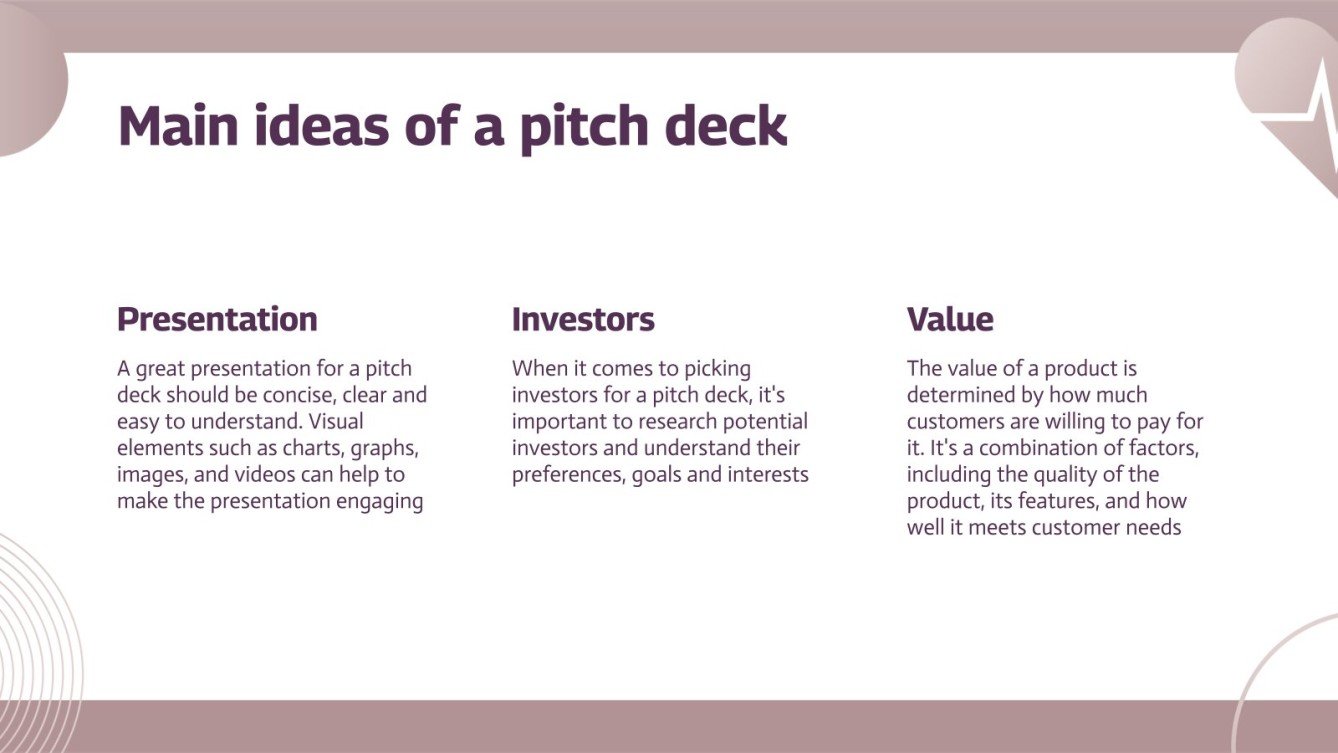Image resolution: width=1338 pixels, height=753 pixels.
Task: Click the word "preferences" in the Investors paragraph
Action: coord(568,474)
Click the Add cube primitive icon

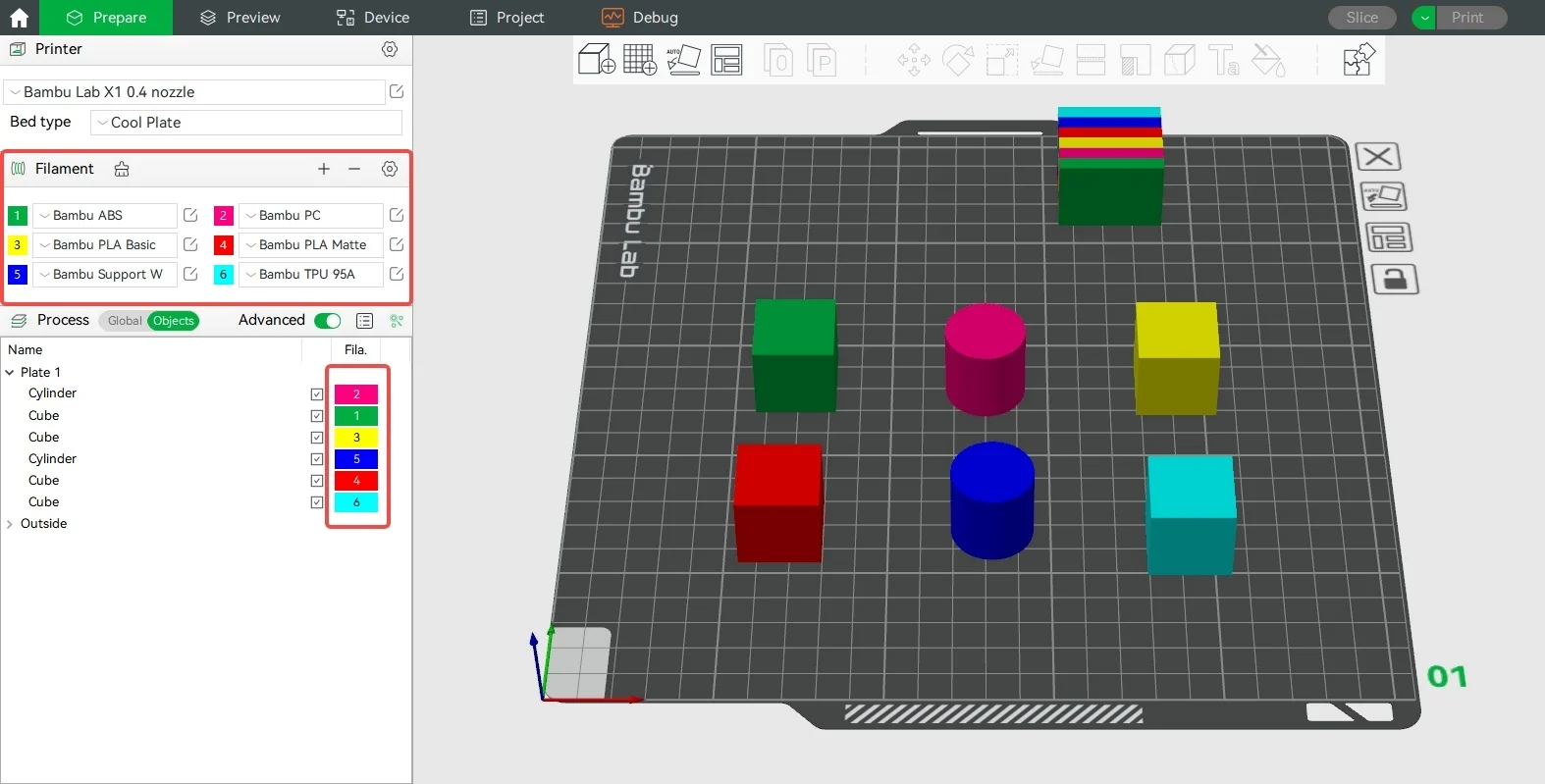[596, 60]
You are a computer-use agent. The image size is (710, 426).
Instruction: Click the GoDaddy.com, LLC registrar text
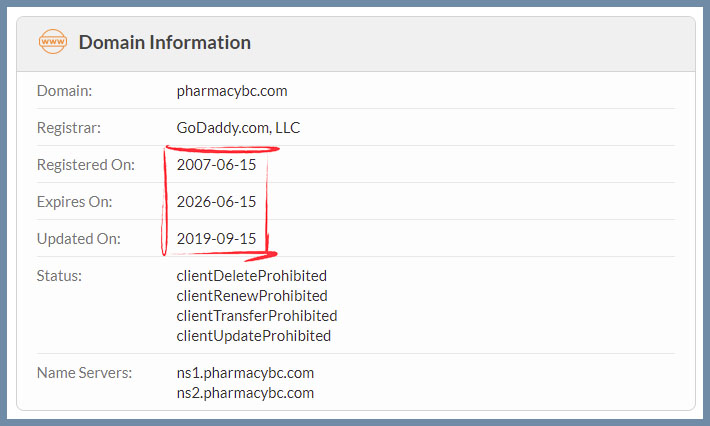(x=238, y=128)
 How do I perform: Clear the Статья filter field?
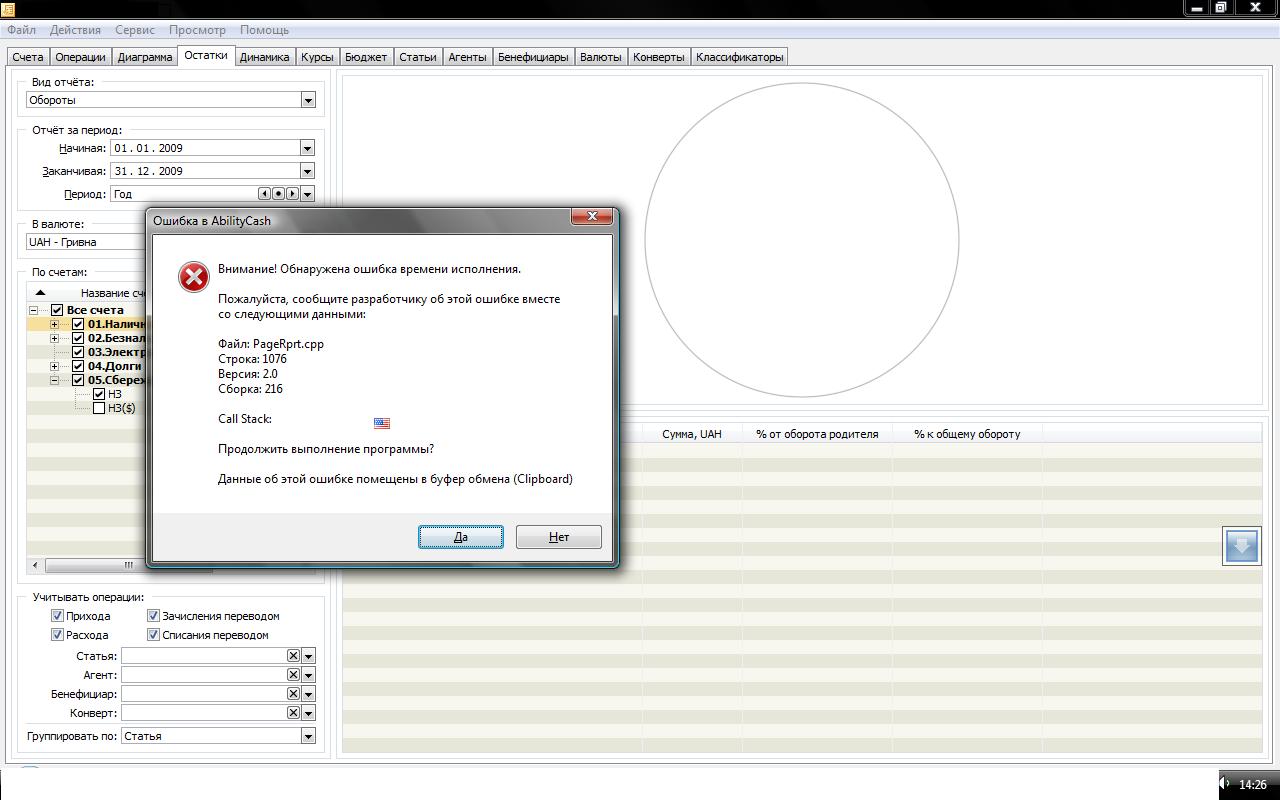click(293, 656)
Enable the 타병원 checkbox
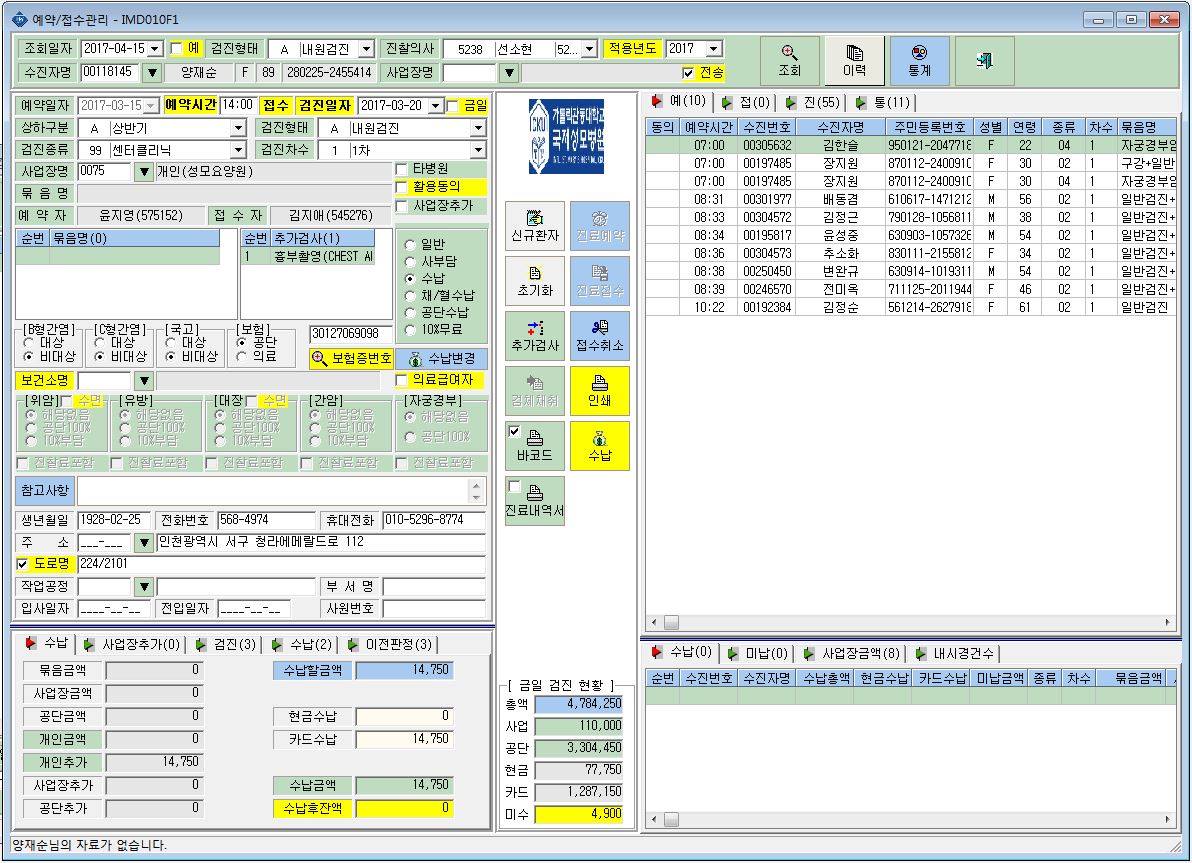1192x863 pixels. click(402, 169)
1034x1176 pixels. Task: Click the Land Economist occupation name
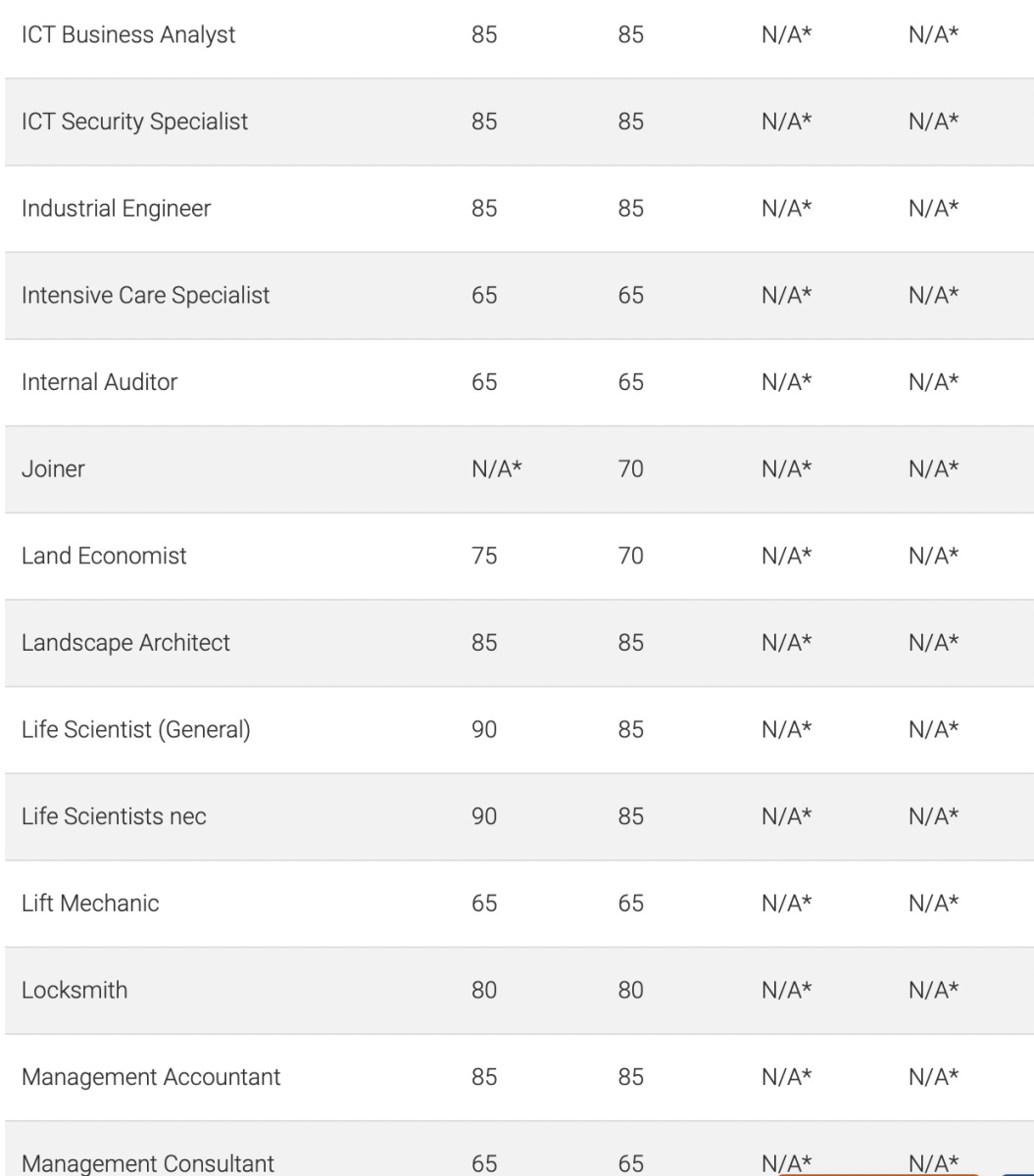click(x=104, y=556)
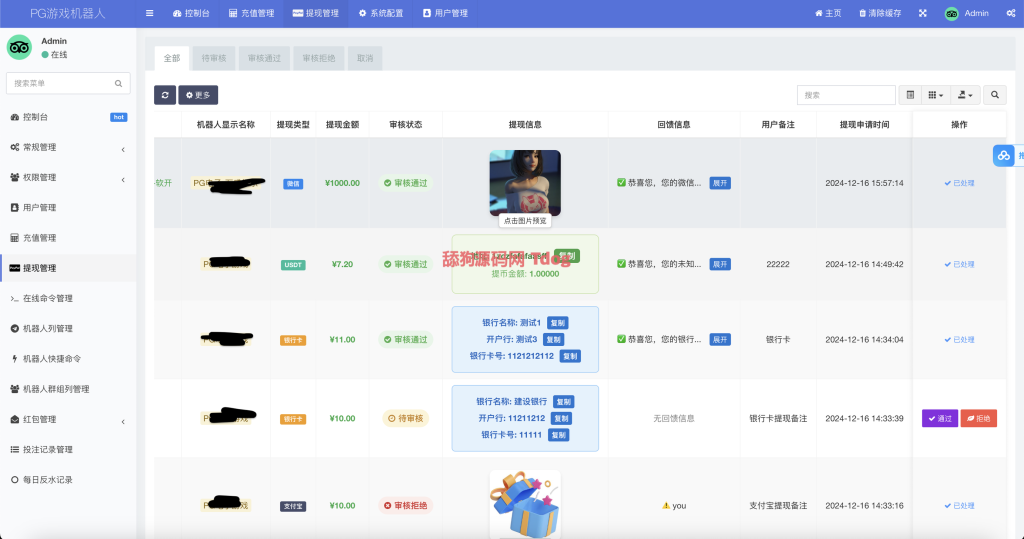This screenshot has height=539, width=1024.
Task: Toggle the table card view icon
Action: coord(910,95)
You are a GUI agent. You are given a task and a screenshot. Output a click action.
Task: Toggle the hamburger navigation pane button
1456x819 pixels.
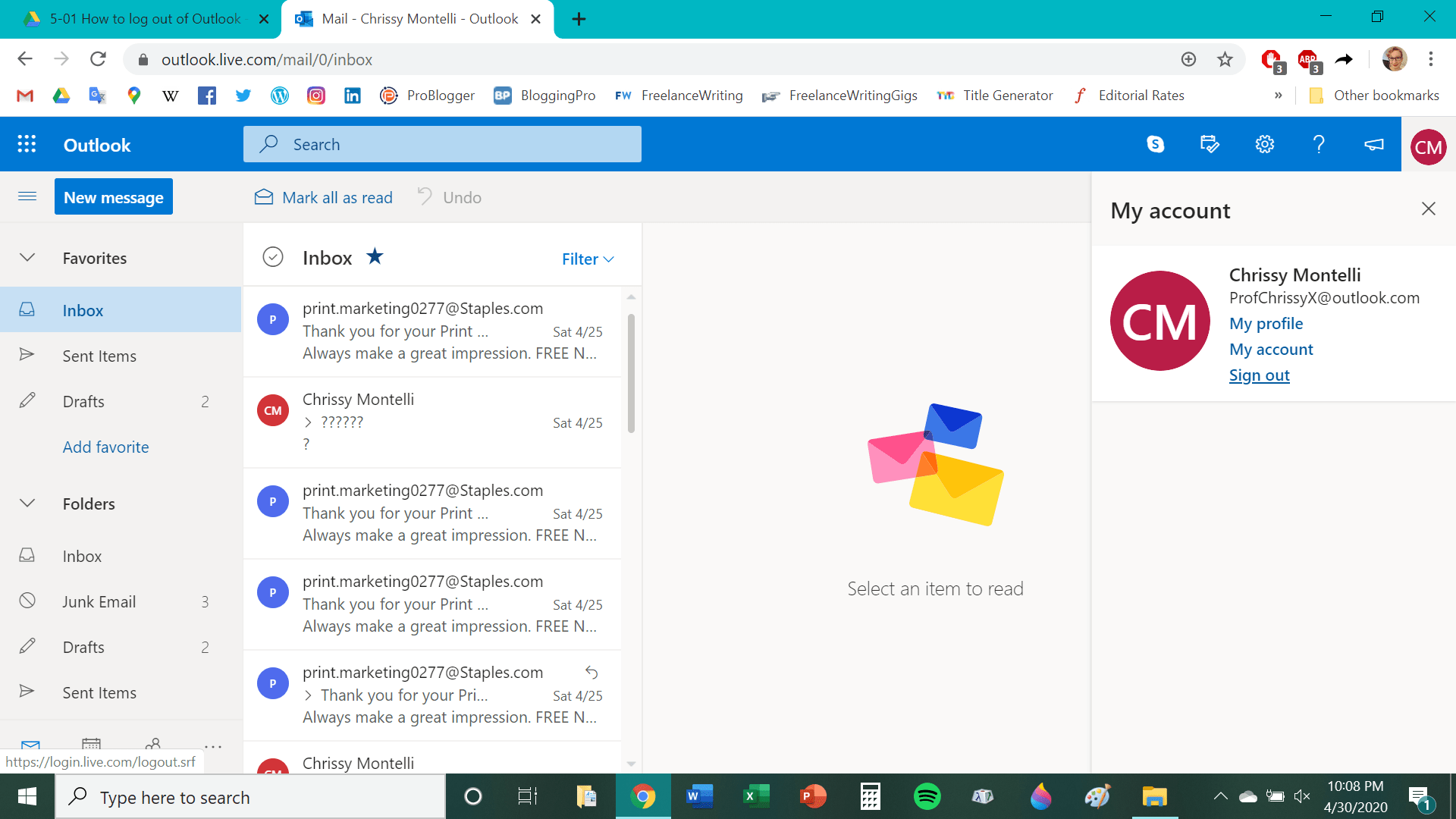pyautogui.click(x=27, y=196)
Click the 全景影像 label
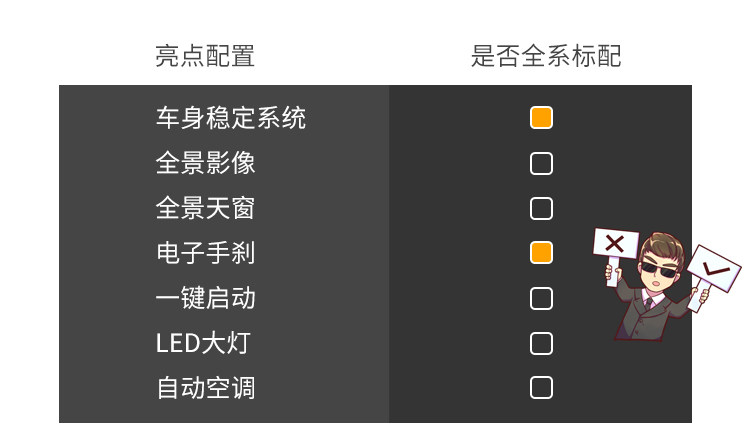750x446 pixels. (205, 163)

**PROBLEM TO SOLVE:** Please render every line of the records above as a numbered list, leaving out blank lines and the pictures.

**RESPONSE:**
1. Image resolution: width=1338 pixels, height=753 pixels.
2. Task: Click the word "preferences" in the Investors paragraph
3. Action: coord(568,474)
4. Click the Add cube primitive icon
5. [596, 60]
6. You are a computer-use agent. The image size is (710, 426).
7. Instruction: Click the GoDaddy.com, LLC registrar text
8. (x=238, y=128)
9.  How do I perform: Clear the Статья filter field?
10. click(293, 656)
11. Enable the 타병원 checkbox
12. 1192x863 pixels. click(402, 169)
13. 1034x1176 pixels. Task: Click the Land Economist occupation name
14. click(x=104, y=556)
15. This screenshot has height=539, width=1024.
16. Task: Toggle the table card view icon
17. Action: coord(910,95)
18. You are a GUI agent. You are given a task and a screenshot. Output a click action.
19. Task: Toggle the hamburger navigation pane button
20. 1456x819 pixels.
21. pyautogui.click(x=27, y=196)
22. Click the 全景影像 label
23. 750x446 pixels. (205, 163)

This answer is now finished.